> DATA FOR ANALYSIS:
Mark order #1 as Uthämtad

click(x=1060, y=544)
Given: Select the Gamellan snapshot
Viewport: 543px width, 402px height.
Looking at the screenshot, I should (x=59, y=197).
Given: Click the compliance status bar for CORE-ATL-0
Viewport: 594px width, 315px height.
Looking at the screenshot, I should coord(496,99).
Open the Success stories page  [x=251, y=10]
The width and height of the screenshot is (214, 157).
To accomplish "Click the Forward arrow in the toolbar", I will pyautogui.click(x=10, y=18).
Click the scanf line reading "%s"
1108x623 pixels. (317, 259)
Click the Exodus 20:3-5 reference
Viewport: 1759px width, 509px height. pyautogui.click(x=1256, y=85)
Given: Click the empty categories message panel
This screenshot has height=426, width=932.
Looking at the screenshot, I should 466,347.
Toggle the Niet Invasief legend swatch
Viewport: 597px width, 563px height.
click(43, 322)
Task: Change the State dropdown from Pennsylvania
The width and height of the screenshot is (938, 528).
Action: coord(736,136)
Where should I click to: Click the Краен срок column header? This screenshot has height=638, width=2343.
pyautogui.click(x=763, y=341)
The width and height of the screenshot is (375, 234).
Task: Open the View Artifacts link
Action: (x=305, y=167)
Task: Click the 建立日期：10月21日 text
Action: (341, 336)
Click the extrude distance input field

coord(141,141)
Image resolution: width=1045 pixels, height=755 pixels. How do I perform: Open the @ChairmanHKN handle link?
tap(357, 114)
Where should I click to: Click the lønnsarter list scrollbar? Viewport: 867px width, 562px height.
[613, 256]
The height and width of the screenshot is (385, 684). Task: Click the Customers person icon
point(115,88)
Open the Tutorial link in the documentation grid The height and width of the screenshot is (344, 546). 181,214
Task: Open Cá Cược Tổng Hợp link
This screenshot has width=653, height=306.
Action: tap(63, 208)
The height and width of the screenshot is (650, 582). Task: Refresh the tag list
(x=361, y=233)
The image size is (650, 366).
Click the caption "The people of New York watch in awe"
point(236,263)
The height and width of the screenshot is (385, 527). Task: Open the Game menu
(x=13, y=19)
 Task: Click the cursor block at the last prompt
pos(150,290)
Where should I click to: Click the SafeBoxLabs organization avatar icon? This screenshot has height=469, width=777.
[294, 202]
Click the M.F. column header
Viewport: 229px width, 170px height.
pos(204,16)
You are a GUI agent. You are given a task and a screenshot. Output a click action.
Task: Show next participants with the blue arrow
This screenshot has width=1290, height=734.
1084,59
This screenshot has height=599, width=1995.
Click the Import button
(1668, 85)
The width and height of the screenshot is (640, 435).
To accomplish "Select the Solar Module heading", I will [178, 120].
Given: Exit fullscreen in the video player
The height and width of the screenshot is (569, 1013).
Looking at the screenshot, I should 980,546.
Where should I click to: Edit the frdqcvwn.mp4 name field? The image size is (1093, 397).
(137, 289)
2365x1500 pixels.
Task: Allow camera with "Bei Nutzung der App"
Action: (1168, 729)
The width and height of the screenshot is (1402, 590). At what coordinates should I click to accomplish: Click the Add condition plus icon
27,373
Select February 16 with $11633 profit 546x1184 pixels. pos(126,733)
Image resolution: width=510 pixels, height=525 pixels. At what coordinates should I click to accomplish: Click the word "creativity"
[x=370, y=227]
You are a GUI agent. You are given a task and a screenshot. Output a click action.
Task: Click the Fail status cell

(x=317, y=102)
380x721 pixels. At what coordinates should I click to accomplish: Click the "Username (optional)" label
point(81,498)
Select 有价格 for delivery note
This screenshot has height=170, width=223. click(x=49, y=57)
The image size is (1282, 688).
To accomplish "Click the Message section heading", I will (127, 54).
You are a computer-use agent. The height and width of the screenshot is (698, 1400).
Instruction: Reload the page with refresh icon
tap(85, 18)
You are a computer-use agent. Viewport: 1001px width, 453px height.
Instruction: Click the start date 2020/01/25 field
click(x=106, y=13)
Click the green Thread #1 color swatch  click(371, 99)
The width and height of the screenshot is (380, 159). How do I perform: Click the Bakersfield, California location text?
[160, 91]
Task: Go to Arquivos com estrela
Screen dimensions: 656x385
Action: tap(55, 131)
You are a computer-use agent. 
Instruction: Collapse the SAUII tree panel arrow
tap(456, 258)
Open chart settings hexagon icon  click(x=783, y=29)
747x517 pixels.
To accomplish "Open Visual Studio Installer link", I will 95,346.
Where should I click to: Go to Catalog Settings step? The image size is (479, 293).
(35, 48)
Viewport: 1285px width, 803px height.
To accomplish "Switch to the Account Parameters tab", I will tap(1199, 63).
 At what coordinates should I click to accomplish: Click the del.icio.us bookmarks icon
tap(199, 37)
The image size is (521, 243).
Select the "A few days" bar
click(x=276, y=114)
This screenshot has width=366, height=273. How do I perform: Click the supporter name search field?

> ABOUT THIS EXERCISE: Set down every entry again, exactly as written.

> TASK RESULT:
Mark order #1 as Uthämtad

click(x=1060, y=544)
Given: Select the Gamellan snapshot
Viewport: 543px width, 402px height.
Looking at the screenshot, I should (x=59, y=197).
Given: Click the compliance status bar for CORE-ATL-0
Viewport: 594px width, 315px height.
Looking at the screenshot, I should coord(496,99).
Open the Success stories page  [x=251, y=10]
The width and height of the screenshot is (214, 157).
To accomplish "Click the Forward arrow in the toolbar", I will pyautogui.click(x=10, y=18).
Click the scanf line reading "%s"
1108x623 pixels. (317, 259)
Click the Exodus 20:3-5 reference
Viewport: 1759px width, 509px height. pyautogui.click(x=1256, y=85)
Given: Click the empty categories message panel
This screenshot has height=426, width=932.
Looking at the screenshot, I should 466,347.
Toggle the Niet Invasief legend swatch
Viewport: 597px width, 563px height.
click(43, 322)
Task: Change the State dropdown from Pennsylvania
The width and height of the screenshot is (938, 528).
Action: coord(736,136)
Where should I click to: Click the Краен срок column header? This screenshot has height=638, width=2343.
pyautogui.click(x=763, y=341)
The width and height of the screenshot is (375, 234).
Task: Open the View Artifacts link
Action: (x=305, y=167)
Task: Click the 建立日期：10月21日 text
Action: (341, 336)
Click the extrude distance input field

coord(141,141)
Image resolution: width=1045 pixels, height=755 pixels. How do I perform: Open the @ChairmanHKN handle link?
tap(357, 114)
Where should I click to: Click the lønnsarter list scrollbar? Viewport: 867px width, 562px height.
[613, 256]
The height and width of the screenshot is (385, 684). Task: Click the Customers person icon
point(115,88)
Open the Tutorial link in the documentation grid The height and width of the screenshot is (344, 546). 181,214
Task: Open Cá Cược Tổng Hợp link
This screenshot has width=653, height=306.
Action: tap(63, 208)
The height and width of the screenshot is (650, 582). Task: Refresh the tag list
(x=361, y=233)
The image size is (650, 366).
Click the caption "The people of New York watch in awe"
point(236,263)
The height and width of the screenshot is (385, 527). Task: Open the Game menu
(x=13, y=19)
 Task: Click the cursor block at the last prompt
pos(150,290)
Where should I click to: Click the SafeBoxLabs organization avatar icon? This screenshot has height=469, width=777.
[294, 202]
Click the M.F. column header
Viewport: 229px width, 170px height.
pos(204,16)
You are a GUI agent. You are given a task and a screenshot. Output a click action.
Task: Show next participants with the blue arrow
This screenshot has width=1290, height=734.
1084,59
This screenshot has height=599, width=1995.
Click the Import button
(1668, 85)
The width and height of the screenshot is (640, 435).
To accomplish "Select the Solar Module heading", I will [178, 120].
Given: Exit fullscreen in the video player
The height and width of the screenshot is (569, 1013).
Looking at the screenshot, I should 980,546.
Where should I click to: Edit the frdqcvwn.mp4 name field? The image size is (1093, 397).
(137, 289)
2365x1500 pixels.
Task: Allow camera with "Bei Nutzung der App"
Action: (1168, 729)
The width and height of the screenshot is (1402, 590). At what coordinates should I click to accomplish: Click the Add condition plus icon
27,373
Select February 16 with $11633 profit 546x1184 pixels. pos(126,733)
Image resolution: width=510 pixels, height=525 pixels. At what coordinates should I click to accomplish: Click the word "creativity"
[x=370, y=227]
You are a GUI agent. You are given a task and a screenshot. Output a click action.
Task: Click the Fail status cell

(x=317, y=102)
380x721 pixels. At what coordinates should I click to accomplish: Click the "Username (optional)" label
point(81,498)
Select 有价格 for delivery note
This screenshot has height=170, width=223. click(x=49, y=57)
The image size is (1282, 688).
To accomplish "Click the Message section heading", I will (127, 54).
You are a computer-use agent. The height and width of the screenshot is (698, 1400).
Instruction: Reload the page with refresh icon
tap(85, 18)
You are a computer-use agent. Viewport: 1001px width, 453px height.
Instruction: Click the start date 2020/01/25 field
click(x=106, y=13)
Click the green Thread #1 color swatch  click(371, 99)
The width and height of the screenshot is (380, 159). How do I perform: Click the Bakersfield, California location text?
[160, 91]
Task: Go to Arquivos com estrela
Screen dimensions: 656x385
Action: tap(55, 131)
You are a computer-use agent. 
Instruction: Collapse the SAUII tree panel arrow
tap(456, 258)
Open chart settings hexagon icon  click(x=783, y=29)
747x517 pixels.
To accomplish "Open Visual Studio Installer link", I will 95,346.
Where should I click to: Go to Catalog Settings step? The image size is (479, 293).
(35, 48)
Viewport: 1285px width, 803px height.
To accomplish "Switch to the Account Parameters tab", I will tap(1199, 63).
 At what coordinates should I click to accomplish: Click the del.icio.us bookmarks icon
tap(199, 37)
The image size is (521, 243).
Select the "A few days" bar
click(x=276, y=114)
This screenshot has width=366, height=273. How do I perform: Click the supporter name search field?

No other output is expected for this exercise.